Did you contributed deductable traditional IRA? If so, you might be able to not claim the deduction and record it as non-deductible IRA. These money won't be taxable on withdrawal. Not quite sure about earnings. Please consult an accountant before doing so.
Alright, nevermind, this is far too much work for 80 bucks....
Like you say...not worth the effort for such a small amount...but I JUST rolled a 403b into my first traditional IRA about 2 months before the end of the year...not sure if I could roll a small amount of that new IRA again to a Roth so quickly? Maybe. But I didn't contribute to it, I rolled to it. Again not worth finding out. And we do also have 401k, Roth, and SEP plans...best of my knowledge that little trick doesn't work with any of those, though to be fair I'm not sure about possibly converting a bit of the SEP...but doubtful they have their own set of rules.

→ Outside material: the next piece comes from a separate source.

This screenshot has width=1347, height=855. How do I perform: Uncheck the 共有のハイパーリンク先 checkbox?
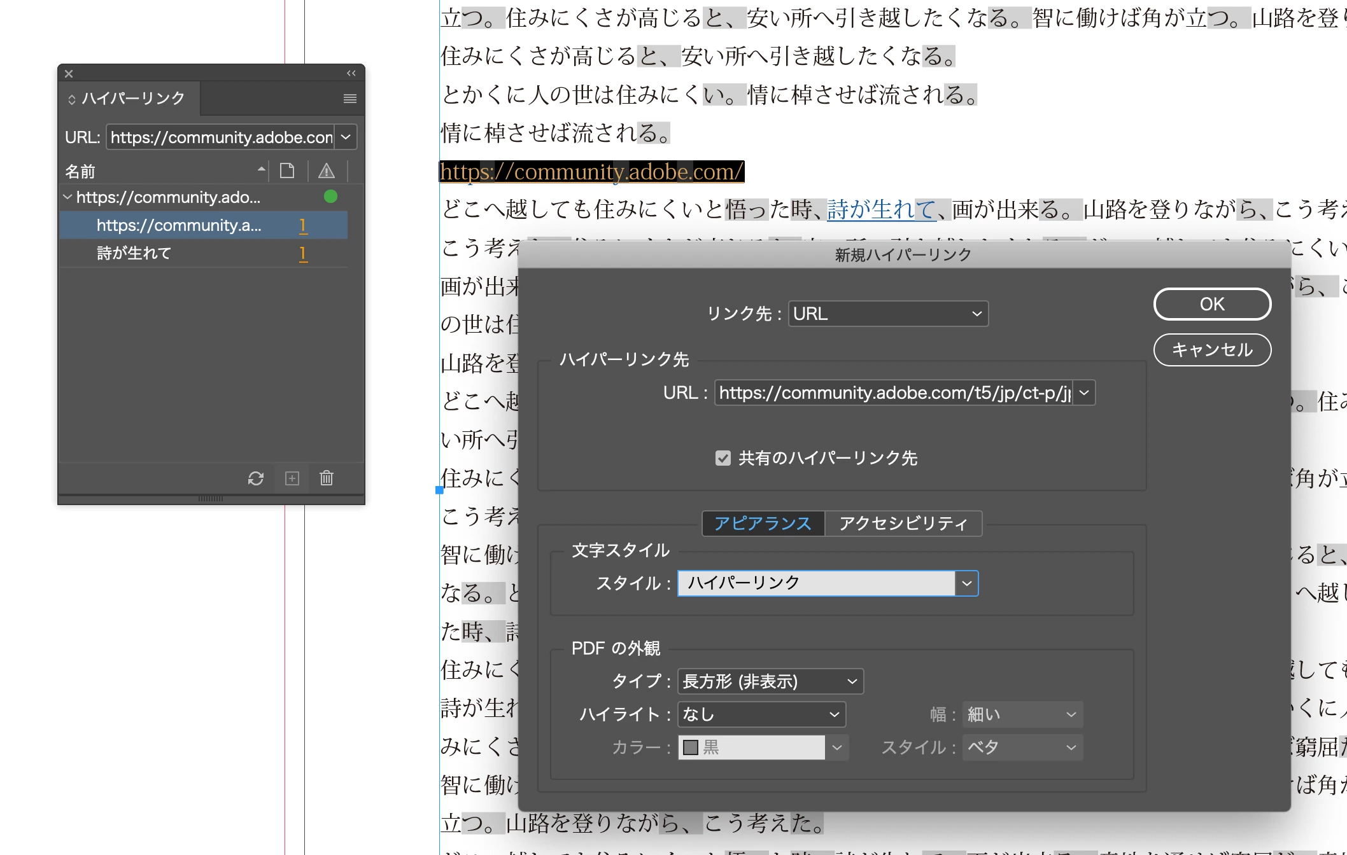pyautogui.click(x=723, y=458)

Anyway before anyone panics please realize my tax situation was extremely unique this year, especially compared to the prior year. After a few years of successful self-employment, this year I closed down that one self-employed venture, opened/started a new self-employed venture (which to-date has been a reportable loss only due to start-up expenses...will start profiting about now), also I actually had salary income but for only 7 months, in conjunction with wife's retired school teacher pension continuing to come in. Not to mention buying a Clarity.
So this entire tax year 2018 for me was royally screwball and essentially unpredictable, compared to prior year which was far more conventional...simply wife's pension plus my profitable self-employed business. Basically due to start-up expenses of new business, I avoided paying self-employment tax for this year, which anyone self-employed knows is a pretty solid hit compared to being salaried somewhere. But now with the 20% pass-thru entity deduction it's a bit less noticeable than it had been.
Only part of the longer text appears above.